The Great Resignation will affect not only the hiring strategy of PE firms—but how they assess HR during deals.
Pandemic-triggered trends are still roiling the labor market. In the “Great Resignation” of 2021, a record number of people quit their jobs—4.5 million people did so in November alone in the U.S.1 This is forcing many employers, including PE firms, to scramble for new employees.
The war for talent touches on three areas of PE firms’ HR strategy: executive recruitment; staff retention; and automation.
More than a quarter (27 percent) of venture-capital, corporate venture-capital, and PE firms lost a partner or key recruit to competitors or self-owned enterprises last year, a survey of more than 760 respondents found.2 Executives with a track record of success are finding that there’s no shortage of opportunities and are fielding multiple offers. Efforts to replace them are taking up more of leadership’s attention than ever before. Many firms are offering higher compensation as well as a variety of incentives, including equity and signing bonuses.

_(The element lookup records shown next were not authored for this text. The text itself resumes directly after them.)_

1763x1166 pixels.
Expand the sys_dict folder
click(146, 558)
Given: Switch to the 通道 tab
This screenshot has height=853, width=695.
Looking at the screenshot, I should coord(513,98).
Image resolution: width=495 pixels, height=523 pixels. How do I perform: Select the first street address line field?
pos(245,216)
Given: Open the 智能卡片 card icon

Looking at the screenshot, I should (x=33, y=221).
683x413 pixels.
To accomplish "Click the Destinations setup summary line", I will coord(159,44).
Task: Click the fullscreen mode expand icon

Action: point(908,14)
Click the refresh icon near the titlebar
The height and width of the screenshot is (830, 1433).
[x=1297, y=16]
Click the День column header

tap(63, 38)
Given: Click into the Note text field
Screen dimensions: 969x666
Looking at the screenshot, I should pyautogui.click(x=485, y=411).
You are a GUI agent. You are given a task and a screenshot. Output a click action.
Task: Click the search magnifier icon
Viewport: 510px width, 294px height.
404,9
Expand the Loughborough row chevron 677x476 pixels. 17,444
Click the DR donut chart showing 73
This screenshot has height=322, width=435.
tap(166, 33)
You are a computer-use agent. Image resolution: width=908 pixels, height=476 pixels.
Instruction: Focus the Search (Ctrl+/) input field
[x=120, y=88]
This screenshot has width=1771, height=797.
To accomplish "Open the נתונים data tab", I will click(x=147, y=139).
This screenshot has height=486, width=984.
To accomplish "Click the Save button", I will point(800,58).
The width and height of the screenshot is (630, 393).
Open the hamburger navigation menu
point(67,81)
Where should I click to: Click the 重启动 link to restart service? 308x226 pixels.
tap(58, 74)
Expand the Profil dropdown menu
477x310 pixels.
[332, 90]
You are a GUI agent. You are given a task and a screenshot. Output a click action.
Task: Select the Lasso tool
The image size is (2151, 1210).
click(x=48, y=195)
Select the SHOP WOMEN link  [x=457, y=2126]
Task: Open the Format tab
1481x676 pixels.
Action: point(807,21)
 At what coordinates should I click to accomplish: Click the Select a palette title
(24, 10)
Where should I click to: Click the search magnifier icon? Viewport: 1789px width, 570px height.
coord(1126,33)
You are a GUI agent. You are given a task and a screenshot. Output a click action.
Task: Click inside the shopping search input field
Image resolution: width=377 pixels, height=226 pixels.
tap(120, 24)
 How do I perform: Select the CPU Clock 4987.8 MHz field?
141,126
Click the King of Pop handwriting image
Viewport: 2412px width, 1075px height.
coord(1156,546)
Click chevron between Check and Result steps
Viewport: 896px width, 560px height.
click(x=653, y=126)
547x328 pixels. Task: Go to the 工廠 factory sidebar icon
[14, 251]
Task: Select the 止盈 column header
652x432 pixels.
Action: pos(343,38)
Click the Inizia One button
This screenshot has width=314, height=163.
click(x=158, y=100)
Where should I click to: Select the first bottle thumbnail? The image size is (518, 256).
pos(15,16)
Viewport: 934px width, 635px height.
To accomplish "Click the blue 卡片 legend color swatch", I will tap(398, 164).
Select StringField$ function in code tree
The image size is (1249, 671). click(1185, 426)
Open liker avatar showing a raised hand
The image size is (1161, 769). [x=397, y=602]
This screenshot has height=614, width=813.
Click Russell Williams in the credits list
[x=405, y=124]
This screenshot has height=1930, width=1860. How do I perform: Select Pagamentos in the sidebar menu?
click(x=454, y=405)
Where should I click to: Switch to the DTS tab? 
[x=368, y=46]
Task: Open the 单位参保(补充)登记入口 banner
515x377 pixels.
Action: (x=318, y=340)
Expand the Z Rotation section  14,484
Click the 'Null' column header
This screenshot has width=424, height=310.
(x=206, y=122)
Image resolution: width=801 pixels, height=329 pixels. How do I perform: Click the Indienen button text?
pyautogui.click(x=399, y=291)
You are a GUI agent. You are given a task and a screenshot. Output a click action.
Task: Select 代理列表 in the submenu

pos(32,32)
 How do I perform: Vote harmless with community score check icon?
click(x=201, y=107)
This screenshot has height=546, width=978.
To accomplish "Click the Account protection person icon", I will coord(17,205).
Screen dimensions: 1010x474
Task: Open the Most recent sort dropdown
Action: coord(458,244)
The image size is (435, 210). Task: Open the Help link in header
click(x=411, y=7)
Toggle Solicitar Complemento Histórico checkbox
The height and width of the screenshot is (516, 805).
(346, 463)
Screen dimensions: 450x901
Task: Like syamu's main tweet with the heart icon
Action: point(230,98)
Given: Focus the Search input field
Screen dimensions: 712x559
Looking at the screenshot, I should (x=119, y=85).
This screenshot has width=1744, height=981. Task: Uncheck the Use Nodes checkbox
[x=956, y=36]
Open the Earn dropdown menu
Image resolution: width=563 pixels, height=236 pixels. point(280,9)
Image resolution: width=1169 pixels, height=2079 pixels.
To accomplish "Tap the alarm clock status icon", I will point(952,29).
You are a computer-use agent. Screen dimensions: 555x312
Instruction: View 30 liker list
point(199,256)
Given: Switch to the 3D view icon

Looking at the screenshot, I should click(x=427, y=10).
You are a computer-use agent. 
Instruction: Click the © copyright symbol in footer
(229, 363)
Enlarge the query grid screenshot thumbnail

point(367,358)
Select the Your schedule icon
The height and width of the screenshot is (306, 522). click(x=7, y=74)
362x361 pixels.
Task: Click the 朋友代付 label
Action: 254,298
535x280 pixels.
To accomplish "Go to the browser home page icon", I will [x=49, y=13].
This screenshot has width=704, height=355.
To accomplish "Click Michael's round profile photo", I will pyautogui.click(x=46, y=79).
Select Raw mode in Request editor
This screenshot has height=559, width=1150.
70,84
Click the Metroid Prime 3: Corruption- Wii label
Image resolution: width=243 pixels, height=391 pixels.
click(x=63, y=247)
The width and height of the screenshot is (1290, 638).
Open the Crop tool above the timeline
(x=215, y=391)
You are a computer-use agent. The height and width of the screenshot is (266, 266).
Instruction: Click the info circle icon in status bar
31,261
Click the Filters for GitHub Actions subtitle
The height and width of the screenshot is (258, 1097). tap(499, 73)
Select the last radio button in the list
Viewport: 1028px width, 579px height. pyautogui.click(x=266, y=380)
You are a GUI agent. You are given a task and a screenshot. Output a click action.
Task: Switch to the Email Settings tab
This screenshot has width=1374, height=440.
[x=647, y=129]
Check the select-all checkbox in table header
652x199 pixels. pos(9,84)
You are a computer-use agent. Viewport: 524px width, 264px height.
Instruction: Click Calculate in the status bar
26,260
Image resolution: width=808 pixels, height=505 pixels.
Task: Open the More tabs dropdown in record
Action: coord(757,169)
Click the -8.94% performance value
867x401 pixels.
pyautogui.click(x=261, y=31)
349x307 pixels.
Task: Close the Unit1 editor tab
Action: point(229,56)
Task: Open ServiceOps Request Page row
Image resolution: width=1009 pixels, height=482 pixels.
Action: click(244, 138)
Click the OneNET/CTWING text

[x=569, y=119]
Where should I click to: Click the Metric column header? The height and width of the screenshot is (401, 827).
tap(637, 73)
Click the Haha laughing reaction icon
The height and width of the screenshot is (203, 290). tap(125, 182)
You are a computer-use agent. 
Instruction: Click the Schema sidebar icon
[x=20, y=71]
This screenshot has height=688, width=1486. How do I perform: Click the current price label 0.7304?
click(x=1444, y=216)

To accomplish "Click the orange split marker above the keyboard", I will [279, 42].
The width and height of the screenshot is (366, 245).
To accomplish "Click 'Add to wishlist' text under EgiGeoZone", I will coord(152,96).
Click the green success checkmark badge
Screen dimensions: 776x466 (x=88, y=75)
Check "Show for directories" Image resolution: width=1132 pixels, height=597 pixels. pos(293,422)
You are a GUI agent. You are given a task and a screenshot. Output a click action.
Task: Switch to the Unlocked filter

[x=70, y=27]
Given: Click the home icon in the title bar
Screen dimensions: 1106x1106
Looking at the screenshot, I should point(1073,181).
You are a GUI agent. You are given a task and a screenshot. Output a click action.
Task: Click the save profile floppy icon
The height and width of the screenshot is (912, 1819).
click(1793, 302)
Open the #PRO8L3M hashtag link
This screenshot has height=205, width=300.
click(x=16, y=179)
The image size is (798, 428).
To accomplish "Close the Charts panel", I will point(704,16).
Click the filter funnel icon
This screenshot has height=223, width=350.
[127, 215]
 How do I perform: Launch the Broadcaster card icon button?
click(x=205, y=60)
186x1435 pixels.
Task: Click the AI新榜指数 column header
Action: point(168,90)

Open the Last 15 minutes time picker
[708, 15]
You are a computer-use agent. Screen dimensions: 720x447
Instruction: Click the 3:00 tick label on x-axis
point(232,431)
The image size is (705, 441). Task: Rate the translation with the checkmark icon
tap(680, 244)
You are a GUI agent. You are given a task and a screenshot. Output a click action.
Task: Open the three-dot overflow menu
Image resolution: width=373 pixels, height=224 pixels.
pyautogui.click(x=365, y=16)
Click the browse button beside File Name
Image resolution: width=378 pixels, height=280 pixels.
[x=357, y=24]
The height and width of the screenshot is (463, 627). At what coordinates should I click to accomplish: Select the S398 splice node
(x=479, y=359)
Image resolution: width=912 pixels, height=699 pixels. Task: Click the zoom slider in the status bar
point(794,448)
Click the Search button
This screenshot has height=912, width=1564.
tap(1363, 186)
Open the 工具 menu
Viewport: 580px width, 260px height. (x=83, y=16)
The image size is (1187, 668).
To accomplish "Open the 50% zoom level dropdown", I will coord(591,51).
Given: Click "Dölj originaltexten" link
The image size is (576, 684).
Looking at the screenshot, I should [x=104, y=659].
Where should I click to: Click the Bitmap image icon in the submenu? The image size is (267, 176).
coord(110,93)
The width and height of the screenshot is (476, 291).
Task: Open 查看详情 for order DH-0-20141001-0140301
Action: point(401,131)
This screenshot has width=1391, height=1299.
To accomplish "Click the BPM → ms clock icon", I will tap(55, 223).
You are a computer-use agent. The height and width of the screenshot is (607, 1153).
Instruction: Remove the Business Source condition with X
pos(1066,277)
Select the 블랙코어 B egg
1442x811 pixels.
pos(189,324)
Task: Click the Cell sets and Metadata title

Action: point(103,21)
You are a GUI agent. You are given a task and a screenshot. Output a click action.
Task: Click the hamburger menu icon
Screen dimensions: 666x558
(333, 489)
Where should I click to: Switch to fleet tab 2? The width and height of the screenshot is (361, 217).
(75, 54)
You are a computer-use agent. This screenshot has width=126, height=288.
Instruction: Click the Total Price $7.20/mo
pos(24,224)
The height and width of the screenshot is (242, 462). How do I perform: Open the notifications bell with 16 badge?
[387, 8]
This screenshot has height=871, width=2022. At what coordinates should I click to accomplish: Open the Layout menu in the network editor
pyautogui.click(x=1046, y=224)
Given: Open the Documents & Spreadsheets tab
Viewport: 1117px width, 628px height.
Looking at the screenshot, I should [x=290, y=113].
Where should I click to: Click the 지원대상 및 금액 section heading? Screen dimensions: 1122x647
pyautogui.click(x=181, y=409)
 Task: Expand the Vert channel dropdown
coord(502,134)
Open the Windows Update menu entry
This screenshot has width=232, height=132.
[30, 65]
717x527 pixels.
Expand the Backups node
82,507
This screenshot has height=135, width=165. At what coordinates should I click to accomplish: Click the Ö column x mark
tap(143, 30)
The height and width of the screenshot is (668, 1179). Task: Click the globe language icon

Remote work has altered employee expectations, and many PE professionals are permanently relocating from traditional hubs, especially to lower tax areas.3 To retain employees who are at principal, vice-president, and senior-associate levels, firms are adapting corporate culture by loosening traditional organizational structures and geographic restrictions. Higher compensation won’t always persuade those employees who place greater value on working in a caring organization that is diverse, inclusive, and environmentally committed.
Portfolio companies of PE funds, like many others, are turning to automation to reduce labor costs. Difficulties in hiring new workers are accelerating the move to digitize low-skilled functions—a trend
that was well underway before COVID-19 hit. Firms are increasing investment in equipment and deploying new technologies, especially in machine learning and artificial intelligence, for EBIDTA improvements.
HR strategy in M&A:
In the coming months, the Great Resignation will also compel PE firms to adjust their strategy when assessing companies to acquire. A PE transaction can accelerate an exodus—especially of more successful and talented employees, who are more likely to leave. It may be necessary to perform heavier up-front due diligence on the target’s human-capital problems and potential and enhance retention strategies to keep key personnel. Depending on the quality and quantity of skilled human capital available, a PE firm may choose to pursue one company over another.
At the same time, PE firms in old industries cannot take for granted that more pay alone will persuade unskilled labor to stay in jobs they don’t find meaningful. Such firms would be advised to continue investing in automation to control costs and consider scaling down growth plans.